This example shows a simple way of leveraging some of the most widely used Machine Learning libraries available in Python.
The DApp generates a logistic regression model using scikit-learn, NumPy and pandas, and then uses m2cgen (Model to Code Generator) to transpile that model into native Python code with no dependencies. This approach is inspired by Davis David's Machine Learning tutorial, and is useful for a Cartesi DApp because it removes the need of porting all those Machine Learning libraries to the Cartesi Machine's RISC-V architecture, making the development process easier and the final back-end code simpler to execute.
The practical goal of this application is to predict a classification based on the Titanic dataset, which shows characteristics of people onboard the Titanic and whether that person survived the disaster or not. As such, users can submit inputs describing a person's features to find out if that person is likely to have survived.
The model currently takes into account only three characteristics of a person to predict their survival, even though other attributes are available in the dataset:
- Age
- Sex, which can be
male
orfemale
- Embarked, which corresponds to the port of embarkation and can be
C
(Cherbourg),Q
(Queenstown), orS
(Southampton)
As such, inputs to the DApp should be given as a JSON string such as the following:
{ "Age": 37, "Sex": "male", "Embarked": "S" }
The predicted classification result will be given as 0
(did not survive) or 1
(did survive).
We can use the frontend-console application to interact with the DApp. Ensure that the application has already been built before using it.
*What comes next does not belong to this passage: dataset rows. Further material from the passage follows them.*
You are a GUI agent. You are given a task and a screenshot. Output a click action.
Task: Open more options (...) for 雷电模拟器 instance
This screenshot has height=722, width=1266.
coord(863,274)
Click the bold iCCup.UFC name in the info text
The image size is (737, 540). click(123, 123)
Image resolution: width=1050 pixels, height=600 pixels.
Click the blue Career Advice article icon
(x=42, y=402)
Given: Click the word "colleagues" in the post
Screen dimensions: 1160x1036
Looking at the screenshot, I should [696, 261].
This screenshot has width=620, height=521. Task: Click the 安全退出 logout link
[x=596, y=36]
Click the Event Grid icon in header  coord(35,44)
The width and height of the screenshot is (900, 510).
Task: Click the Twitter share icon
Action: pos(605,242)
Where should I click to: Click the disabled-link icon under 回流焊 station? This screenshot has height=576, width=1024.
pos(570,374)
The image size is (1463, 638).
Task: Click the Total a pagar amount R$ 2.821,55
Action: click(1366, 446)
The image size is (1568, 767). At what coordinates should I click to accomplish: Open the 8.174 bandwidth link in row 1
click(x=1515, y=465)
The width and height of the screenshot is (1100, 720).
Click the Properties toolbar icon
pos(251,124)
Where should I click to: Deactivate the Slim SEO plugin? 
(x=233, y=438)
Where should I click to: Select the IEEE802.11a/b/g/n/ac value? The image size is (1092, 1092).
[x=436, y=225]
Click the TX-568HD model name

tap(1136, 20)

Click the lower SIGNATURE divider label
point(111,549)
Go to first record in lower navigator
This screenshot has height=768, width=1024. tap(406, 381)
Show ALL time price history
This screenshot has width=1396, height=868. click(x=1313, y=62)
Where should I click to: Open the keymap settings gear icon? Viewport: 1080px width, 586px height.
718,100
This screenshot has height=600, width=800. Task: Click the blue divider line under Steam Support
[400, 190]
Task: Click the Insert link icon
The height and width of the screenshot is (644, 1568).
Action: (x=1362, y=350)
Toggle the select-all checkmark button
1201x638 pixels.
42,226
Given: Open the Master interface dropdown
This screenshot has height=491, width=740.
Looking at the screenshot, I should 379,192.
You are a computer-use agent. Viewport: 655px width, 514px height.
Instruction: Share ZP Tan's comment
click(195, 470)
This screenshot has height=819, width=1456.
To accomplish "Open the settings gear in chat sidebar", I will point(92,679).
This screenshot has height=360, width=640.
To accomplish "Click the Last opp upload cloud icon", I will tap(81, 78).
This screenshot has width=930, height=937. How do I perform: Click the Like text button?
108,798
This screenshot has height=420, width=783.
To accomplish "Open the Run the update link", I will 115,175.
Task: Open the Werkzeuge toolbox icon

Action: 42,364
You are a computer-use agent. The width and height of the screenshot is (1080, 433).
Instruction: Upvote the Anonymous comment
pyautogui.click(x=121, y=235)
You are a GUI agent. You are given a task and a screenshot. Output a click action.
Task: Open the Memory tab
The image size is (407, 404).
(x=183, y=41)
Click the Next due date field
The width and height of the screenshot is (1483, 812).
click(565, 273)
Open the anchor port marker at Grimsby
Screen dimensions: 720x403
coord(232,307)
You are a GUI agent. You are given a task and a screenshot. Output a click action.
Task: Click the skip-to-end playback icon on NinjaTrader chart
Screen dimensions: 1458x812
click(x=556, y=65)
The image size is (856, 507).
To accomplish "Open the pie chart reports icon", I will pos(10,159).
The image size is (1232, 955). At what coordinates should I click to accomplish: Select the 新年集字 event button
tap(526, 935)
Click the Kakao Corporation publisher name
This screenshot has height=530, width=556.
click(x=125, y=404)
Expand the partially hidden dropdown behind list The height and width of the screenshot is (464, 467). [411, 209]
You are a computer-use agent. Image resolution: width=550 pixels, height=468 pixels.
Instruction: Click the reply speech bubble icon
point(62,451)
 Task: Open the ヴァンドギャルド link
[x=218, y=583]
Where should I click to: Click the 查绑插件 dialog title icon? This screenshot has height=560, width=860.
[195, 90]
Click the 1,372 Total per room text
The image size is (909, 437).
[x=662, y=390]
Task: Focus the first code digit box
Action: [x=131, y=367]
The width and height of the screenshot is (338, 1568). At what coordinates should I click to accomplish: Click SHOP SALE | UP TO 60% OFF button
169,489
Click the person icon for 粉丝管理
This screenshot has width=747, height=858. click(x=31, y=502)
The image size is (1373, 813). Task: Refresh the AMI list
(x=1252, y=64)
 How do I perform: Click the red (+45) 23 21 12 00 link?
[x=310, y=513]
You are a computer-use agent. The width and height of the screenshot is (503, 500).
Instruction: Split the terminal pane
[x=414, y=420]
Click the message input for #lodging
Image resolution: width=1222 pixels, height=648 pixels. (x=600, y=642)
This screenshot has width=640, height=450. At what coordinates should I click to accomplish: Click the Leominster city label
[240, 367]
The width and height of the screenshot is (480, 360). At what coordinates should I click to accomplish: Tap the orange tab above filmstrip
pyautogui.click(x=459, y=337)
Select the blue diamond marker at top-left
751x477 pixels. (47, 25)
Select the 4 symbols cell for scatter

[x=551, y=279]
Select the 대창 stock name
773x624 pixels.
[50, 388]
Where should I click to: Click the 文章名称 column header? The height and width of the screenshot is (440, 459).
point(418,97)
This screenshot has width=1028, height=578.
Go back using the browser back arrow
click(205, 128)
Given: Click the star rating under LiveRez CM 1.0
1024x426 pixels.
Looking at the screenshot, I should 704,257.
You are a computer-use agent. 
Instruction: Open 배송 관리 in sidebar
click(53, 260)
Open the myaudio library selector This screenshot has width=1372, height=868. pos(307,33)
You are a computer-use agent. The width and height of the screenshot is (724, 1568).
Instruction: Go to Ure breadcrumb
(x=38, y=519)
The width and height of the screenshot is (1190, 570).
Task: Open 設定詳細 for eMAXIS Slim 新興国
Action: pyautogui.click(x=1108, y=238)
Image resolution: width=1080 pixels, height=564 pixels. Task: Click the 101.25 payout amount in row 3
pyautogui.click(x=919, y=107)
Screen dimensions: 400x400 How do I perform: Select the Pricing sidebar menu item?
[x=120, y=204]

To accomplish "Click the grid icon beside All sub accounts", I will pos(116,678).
First, go to a separate terminal window and switch to the frontend-console
directory:
cd frontend-console
Then, send an input as follows:
yarn start input send --payload '{"Age": 37, "Sex": "male", "Embarked": "S"}'
In order to verify the notices generated by your inputs, run the command:
yarn start notice list
The payload of the notice corresponds to whether the person survived ("1"
) or not ("0"
).
In this case, it should be "0"
.
When developing an application, it is often important to easily test and debug it. For that matter, it is possible to run the Cartesi Rollups environment in host mode, so that the DApp's back-end can be executed directly on the host machine, allowing it to be debugged using regular development tools such as an IDE.
In order to start the back-end, run the following commands in a dedicated terminal:
cd m2cgen
python3 -m venv .venv
. .venv/bin/activate
pip install -r requirements.txt
ROLLUP_HTTP_SERVER_URL="http://127.0.0.1:5004" python3 m2cgen.py
The final command will effectively run the back-end and send corresponding outputs to port 5004
.
It can optionally be configured in an IDE to allow interactive debugging using features like breakpoints.
You can also use a tool like entr to restart the back-end automatically when the code changes. For example:
ls *.py | ROLLUP_HTTP_SERVER_URL="http://127.0.0.1:5004" entr -r python3 m2cgen.py
After the back-end successfully starts, it should print an output like the following:
INFO:__main__:HTTP rollup_server url is http://127.0.0.1:5004
INFO:__main__:Sending finish
After that, you can interact with the application normally as explained above.
This DApp was implemented in a rather generic way and, as such, it is possible to easily change the target dataset as well as the predictor algorithm.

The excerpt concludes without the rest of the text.